Article rédigé par Raphaël Godet
France Télévisions
Publié Mis à jour
Temps de lecture : 8 min
Le capitaine français Michel Platini serre la main de son homologue péruvien, lors d'un match amical à Paris, le 28 avril 1982.  (GEORGES BENDRIHEM / AFP)

Avant la rencontre à Ekaterinbourg ce jeudi 21 juin, la France n'avait affronté qu'une seule fois le Pérou. C'était en amical, au Parc des Princes, en avril 1982. Les Bleus n'ont pas gardé un grand souvenir de cette rencontre ; les joueurs de la Blanquirroja, eux, n'ont rien oublié.

"Un match des Bleus, même amical, même contre le Pérou, ça ne se rate pas." Et peu importe si 700 kilomètres vous séparent du Parc des Princes. Ce mercredi 28 avril 1982, Pascal Collardey part de Mont-de-Marsan (Landes) et monte à la capitale en voiture pour voir jouer Michel Platini et sa bande. Il a 18 ans, et la Coupe du monde doit commencer deux mois plus tard en Espagne. Pour la France comme pour le Pérou, la rencontre est "l'une des dernières occasions de se tester avant d'aller affronter la planète", se souvient celui qui est aujourd'hui quinquagénaire. C'était aussi, jusqu'à ce jeudi 21 juin et la victoire des Bleus (1-0), le seul et unique face-à-face de l'histoire entre les deux équipes.

Comme lui, 46 429 spectateurs prennent place ce soir-là dans l’enceinte de la Porte d’Auteuil. "Nous avons eu droit aux habituelles envolées de petits papiers blancs à l'entrée des équipes, au brouhaha traditionnel pendant l'hymne péruvien et à une Marseillaise plus braillée que chantée", écrit L'Equipe. C'est une tout autre époque. Le short se porte court, la moustache fournie est à la mode, le Stade de France n’existe pas encore. Même sur plan. Antoine Griezmann n’est pas né, Didier Deschamps va sur ses 14 ans. Côté people, on note la présence dans le stade de l’actrice Marie-Josée Nat et du comédien Victor Lanoux, futur héros de la série Louis la Brocante.

Billet du match amical de football entre la France et le Pérou, le 28 avril 1982. (COLLECTION / PASCAL COLLARDEY)

"Les Bleus en conquistadores"

À quelques mètres, dans la cabine télé, Thierry Roland – sans Jean-Michel Larqué, mais avec son acolyte Bernard Père – se prépare au direct sur Antenne 2. A priori, le match ne présente pas un grand suspense. La France fait partie des favoris au titre mondial, quand le Pérou est une équipe "attachante", mais "qui ne s’occupe pas trop de défendre", ironise le commentateur. "Les Bleus en conquistadores", titre même L’Equipe du jour, ne voyant pas comment ils peuvent buter sur cette sélection Blanquirroja. "Hidalgo avoue lui-même qu'il n'a pas vu le Pérou en action depuis 1978, ni en peinture ni au magnétoscope", écrit le quotidien sportif.

- EXERCICES -
1. Répondez aux questions suivantes à partir de l'article sur le match France-Pérou de 1982.
(a) De quelle ville Pascal Collardey part-il en voiture pour se rendre au match ?
(b) Combien de spectateurs prennent place au Parc des Princes ce soir-là ?
(c) Sur quelle chaîne Thierry Roland commente-t-il la rencontre en direct ?
2. Reprenez l'article sur le match France-Pérou de 1982 à la suite de sa dernière phrase.
Les enregistrements qui suivent proviennent d'une autre source.

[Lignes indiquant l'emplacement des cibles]
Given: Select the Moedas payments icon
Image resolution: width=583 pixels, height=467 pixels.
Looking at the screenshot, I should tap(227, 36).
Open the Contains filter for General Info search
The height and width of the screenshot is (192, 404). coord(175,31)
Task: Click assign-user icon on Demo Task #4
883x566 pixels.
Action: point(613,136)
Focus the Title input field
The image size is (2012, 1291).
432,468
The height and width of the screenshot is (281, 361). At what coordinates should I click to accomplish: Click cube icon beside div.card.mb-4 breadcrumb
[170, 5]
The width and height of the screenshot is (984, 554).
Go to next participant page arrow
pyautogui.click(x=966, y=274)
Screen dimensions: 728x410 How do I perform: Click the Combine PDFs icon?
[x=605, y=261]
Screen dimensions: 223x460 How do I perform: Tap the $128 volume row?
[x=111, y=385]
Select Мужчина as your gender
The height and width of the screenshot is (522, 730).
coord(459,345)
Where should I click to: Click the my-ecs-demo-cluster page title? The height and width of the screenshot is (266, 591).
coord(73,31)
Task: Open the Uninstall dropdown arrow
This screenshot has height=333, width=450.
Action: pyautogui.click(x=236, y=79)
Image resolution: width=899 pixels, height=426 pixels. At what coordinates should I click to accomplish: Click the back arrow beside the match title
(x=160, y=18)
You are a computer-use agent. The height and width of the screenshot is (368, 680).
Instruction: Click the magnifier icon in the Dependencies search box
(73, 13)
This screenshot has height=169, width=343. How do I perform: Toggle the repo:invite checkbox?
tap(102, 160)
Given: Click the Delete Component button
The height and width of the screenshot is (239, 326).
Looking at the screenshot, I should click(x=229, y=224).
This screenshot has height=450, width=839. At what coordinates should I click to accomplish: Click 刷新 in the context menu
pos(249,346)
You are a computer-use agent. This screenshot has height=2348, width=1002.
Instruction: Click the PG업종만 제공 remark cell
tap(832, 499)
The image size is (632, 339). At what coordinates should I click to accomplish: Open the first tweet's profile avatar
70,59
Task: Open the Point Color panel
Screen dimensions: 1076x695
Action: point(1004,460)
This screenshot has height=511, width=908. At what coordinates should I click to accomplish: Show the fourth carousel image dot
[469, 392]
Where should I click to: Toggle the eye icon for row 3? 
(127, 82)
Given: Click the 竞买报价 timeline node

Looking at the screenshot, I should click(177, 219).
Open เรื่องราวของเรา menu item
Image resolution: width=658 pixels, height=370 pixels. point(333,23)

- RÉSULTATS PAR EXERCICE -
1.
(a) De Mont-de-Marsan, dans les Landes.
(b) 46 429 spectateurs.
(c) Sur Antenne 2.

2.
Capture d'écran de la une du journal "L'Equipe" du 28 avril 1982. (L'EQUIPE)

"À l’époque, je ne connaissais pas un joueur adverse, avoue Bruno Bellone, ancien ailier gauche tricolore, aujourd’hui conseiller technique aux Sports à la mairie du Cannet (Alpes-Maritimes). Ou peut-être un, de nom..."  L'enjeu est ailleurs pour les Bleus.

Le coach, Michel Hidalgo, en a profité pour passer en revue les joueurs susceptibles d'entrer dans le groupe qui allait partir à la Coupe du monde. Chez certains Bleus, il y avait un peu de stress. Moi, j'étais serein, je pensais bien y être.

Bruno Bellone, ailier gauche de l'équipe de France

à franceinfo

En face, on est beaucoup plus détendu. "Pour nous, c'était une fête, se remémore Jaime Duarte, le défenseur péruvien. On visitait pour la première fois la France. La veille de la rencontre, je suis allé acheter des flacons de parfum dans une boutique de la capitale avec d'autres joueurs."

On est allés au musée du Louvre, on a vu la Tour Eiffel... On avait tous entre 18 et 25 ans, on était comme des touristes dans les rues. Disons qu'on a bien profité !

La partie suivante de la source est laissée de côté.